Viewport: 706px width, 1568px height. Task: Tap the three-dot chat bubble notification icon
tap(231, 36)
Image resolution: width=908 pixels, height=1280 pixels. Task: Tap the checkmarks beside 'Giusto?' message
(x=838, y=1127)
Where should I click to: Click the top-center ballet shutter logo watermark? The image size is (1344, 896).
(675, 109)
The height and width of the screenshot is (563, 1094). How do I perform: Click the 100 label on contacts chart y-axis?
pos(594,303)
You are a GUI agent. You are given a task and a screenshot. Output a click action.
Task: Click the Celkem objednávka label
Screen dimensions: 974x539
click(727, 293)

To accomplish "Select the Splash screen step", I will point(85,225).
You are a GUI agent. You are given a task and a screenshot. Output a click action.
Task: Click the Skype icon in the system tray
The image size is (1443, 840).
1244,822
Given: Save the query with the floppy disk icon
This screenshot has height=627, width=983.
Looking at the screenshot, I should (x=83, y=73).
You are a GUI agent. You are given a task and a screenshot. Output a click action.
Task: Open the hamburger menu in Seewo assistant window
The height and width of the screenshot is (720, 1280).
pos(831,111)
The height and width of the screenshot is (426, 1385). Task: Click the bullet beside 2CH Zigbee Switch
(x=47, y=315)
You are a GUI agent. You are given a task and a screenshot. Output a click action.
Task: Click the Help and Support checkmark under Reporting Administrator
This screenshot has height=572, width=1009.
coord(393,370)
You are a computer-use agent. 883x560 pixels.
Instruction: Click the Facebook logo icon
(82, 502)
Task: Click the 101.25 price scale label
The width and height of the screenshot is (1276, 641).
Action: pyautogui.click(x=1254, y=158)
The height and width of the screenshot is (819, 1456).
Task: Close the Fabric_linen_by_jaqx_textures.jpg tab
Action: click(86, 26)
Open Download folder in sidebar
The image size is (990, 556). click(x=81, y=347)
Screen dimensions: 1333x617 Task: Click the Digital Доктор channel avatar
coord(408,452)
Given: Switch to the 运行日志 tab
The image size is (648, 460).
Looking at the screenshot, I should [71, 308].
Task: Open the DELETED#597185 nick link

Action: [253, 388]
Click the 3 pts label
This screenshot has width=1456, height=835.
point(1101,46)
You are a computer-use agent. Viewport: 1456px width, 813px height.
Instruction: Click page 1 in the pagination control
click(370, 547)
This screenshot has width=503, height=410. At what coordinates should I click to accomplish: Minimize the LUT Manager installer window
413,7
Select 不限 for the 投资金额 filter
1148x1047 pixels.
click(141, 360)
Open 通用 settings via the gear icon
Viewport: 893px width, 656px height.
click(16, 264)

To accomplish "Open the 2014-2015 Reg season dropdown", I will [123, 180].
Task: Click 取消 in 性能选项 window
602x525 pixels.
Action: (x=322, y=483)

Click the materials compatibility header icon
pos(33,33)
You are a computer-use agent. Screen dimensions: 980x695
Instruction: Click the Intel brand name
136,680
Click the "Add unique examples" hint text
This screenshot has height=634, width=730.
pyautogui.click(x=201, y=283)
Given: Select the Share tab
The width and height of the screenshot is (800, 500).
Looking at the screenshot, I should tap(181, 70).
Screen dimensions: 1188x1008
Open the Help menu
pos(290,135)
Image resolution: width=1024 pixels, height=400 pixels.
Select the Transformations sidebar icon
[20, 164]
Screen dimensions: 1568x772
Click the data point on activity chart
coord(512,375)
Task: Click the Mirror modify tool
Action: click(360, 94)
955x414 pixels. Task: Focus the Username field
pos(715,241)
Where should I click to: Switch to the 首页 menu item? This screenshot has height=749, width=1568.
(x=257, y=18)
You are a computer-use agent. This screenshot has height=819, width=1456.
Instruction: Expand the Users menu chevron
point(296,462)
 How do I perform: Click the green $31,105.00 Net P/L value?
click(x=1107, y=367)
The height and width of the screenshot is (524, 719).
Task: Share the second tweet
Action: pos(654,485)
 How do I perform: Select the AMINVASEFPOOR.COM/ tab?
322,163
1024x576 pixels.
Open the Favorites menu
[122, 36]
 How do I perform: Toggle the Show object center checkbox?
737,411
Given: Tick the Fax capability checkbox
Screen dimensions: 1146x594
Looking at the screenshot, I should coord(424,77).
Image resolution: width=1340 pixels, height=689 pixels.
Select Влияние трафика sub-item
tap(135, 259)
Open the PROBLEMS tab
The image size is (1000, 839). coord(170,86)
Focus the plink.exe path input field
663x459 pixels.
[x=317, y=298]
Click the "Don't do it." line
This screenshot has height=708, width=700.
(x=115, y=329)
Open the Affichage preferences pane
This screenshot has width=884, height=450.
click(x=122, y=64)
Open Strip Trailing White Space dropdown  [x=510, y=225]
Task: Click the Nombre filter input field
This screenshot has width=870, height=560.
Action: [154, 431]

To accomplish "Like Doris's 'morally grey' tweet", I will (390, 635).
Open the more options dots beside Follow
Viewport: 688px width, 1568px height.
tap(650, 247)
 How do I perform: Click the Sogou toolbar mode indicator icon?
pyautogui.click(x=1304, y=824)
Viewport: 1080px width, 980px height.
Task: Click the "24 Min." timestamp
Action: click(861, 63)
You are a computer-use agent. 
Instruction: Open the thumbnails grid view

### Prompt
Copy out every one of the entries above verbatim, leaving every line unchanged.

### Task solution
Viewport: 706px width, 1568px height. Task: Tap the three-dot chat bubble notification icon
tap(231, 36)
Image resolution: width=908 pixels, height=1280 pixels. Task: Tap the checkmarks beside 'Giusto?' message
(x=838, y=1127)
Where should I click to: Click the top-center ballet shutter logo watermark? The image size is (1344, 896).
(675, 109)
The height and width of the screenshot is (563, 1094). How do I perform: Click the 100 label on contacts chart y-axis?
pos(594,303)
You are a GUI agent. You are given a task and a screenshot. Output a click action.
Task: Click the Celkem objednávka label
Screen dimensions: 974x539
click(727, 293)

To accomplish "Select the Splash screen step", I will point(85,225).
You are a GUI agent. You are given a task and a screenshot. Output a click action.
Task: Click the Skype icon in the system tray
The image size is (1443, 840).
1244,822
Given: Save the query with the floppy disk icon
This screenshot has height=627, width=983.
Looking at the screenshot, I should (x=83, y=73).
You are a GUI agent. You are given a task and a screenshot. Output a click action.
Task: Open the hamburger menu in Seewo assistant window
The height and width of the screenshot is (720, 1280).
pos(831,111)
The height and width of the screenshot is (426, 1385). Task: Click the bullet beside 2CH Zigbee Switch
(x=47, y=315)
You are a GUI agent. You are given a task and a screenshot. Output a click action.
Task: Click the Help and Support checkmark under Reporting Administrator
This screenshot has height=572, width=1009.
coord(393,370)
You are a computer-use agent. 883x560 pixels.
Instruction: Click the Facebook logo icon
(82, 502)
Task: Click the 101.25 price scale label
The width and height of the screenshot is (1276, 641).
Action: pyautogui.click(x=1254, y=158)
The height and width of the screenshot is (819, 1456).
Task: Close the Fabric_linen_by_jaqx_textures.jpg tab
Action: click(86, 26)
Open Download folder in sidebar
The image size is (990, 556). click(x=81, y=347)
Screen dimensions: 1333x617 Task: Click the Digital Доктор channel avatar
coord(408,452)
Given: Switch to the 运行日志 tab
The image size is (648, 460).
Looking at the screenshot, I should [71, 308].
Task: Open the DELETED#597185 nick link

Action: [253, 388]
Click the 3 pts label
This screenshot has width=1456, height=835.
point(1101,46)
You are a computer-use agent. Viewport: 1456px width, 813px height.
Instruction: Click page 1 in the pagination control
click(370, 547)
This screenshot has width=503, height=410. At what coordinates should I click to accomplish: Minimize the LUT Manager installer window
413,7
Select 不限 for the 投资金额 filter
1148x1047 pixels.
click(141, 360)
Open 通用 settings via the gear icon
Viewport: 893px width, 656px height.
click(16, 264)

To accomplish "Open the 2014-2015 Reg season dropdown", I will [123, 180].
Task: Click 取消 in 性能选项 window
602x525 pixels.
Action: (x=322, y=483)

Click the materials compatibility header icon
pos(33,33)
You are a computer-use agent. Screen dimensions: 980x695
Instruction: Click the Intel brand name
136,680
Click the "Add unique examples" hint text
This screenshot has height=634, width=730.
pyautogui.click(x=201, y=283)
Given: Select the Share tab
The width and height of the screenshot is (800, 500).
Looking at the screenshot, I should tap(181, 70).
Screen dimensions: 1188x1008
Open the Help menu
pos(290,135)
Image resolution: width=1024 pixels, height=400 pixels.
Select the Transformations sidebar icon
[20, 164]
Screen dimensions: 1568x772
Click the data point on activity chart
coord(512,375)
Task: Click the Mirror modify tool
Action: click(360, 94)
955x414 pixels. Task: Focus the Username field
pos(715,241)
Where should I click to: Switch to the 首页 menu item? This screenshot has height=749, width=1568.
(x=257, y=18)
You are a computer-use agent. This screenshot has height=819, width=1456.
Instruction: Expand the Users menu chevron
point(296,462)
 How do I perform: Click the green $31,105.00 Net P/L value?
click(x=1107, y=367)
The height and width of the screenshot is (524, 719).
Task: Share the second tweet
Action: pos(654,485)
 How do I perform: Select the AMINVASEFPOOR.COM/ tab?
322,163
1024x576 pixels.
Open the Favorites menu
[122, 36]
 How do I perform: Toggle the Show object center checkbox?
737,411
Given: Tick the Fax capability checkbox
Screen dimensions: 1146x594
Looking at the screenshot, I should coord(424,77).
Image resolution: width=1340 pixels, height=689 pixels.
Select Влияние трафика sub-item
tap(135, 259)
Open the PROBLEMS tab
The image size is (1000, 839). coord(170,86)
Focus the plink.exe path input field
663x459 pixels.
[x=317, y=298]
Click the "Don't do it." line
This screenshot has height=708, width=700.
(x=115, y=329)
Open the Affichage preferences pane
This screenshot has width=884, height=450.
click(x=122, y=64)
Open Strip Trailing White Space dropdown  [x=510, y=225]
Task: Click the Nombre filter input field
This screenshot has width=870, height=560.
Action: [154, 431]

To accomplish "Like Doris's 'morally grey' tweet", I will (390, 635).
Open the more options dots beside Follow
Viewport: 688px width, 1568px height.
tap(650, 247)
 How do I perform: Click the Sogou toolbar mode indicator icon?
pyautogui.click(x=1304, y=824)
Viewport: 1080px width, 980px height.
Task: Click the "24 Min." timestamp
Action: click(861, 63)
You are a computer-use agent. 
Instruction: Open the thumbnails grid view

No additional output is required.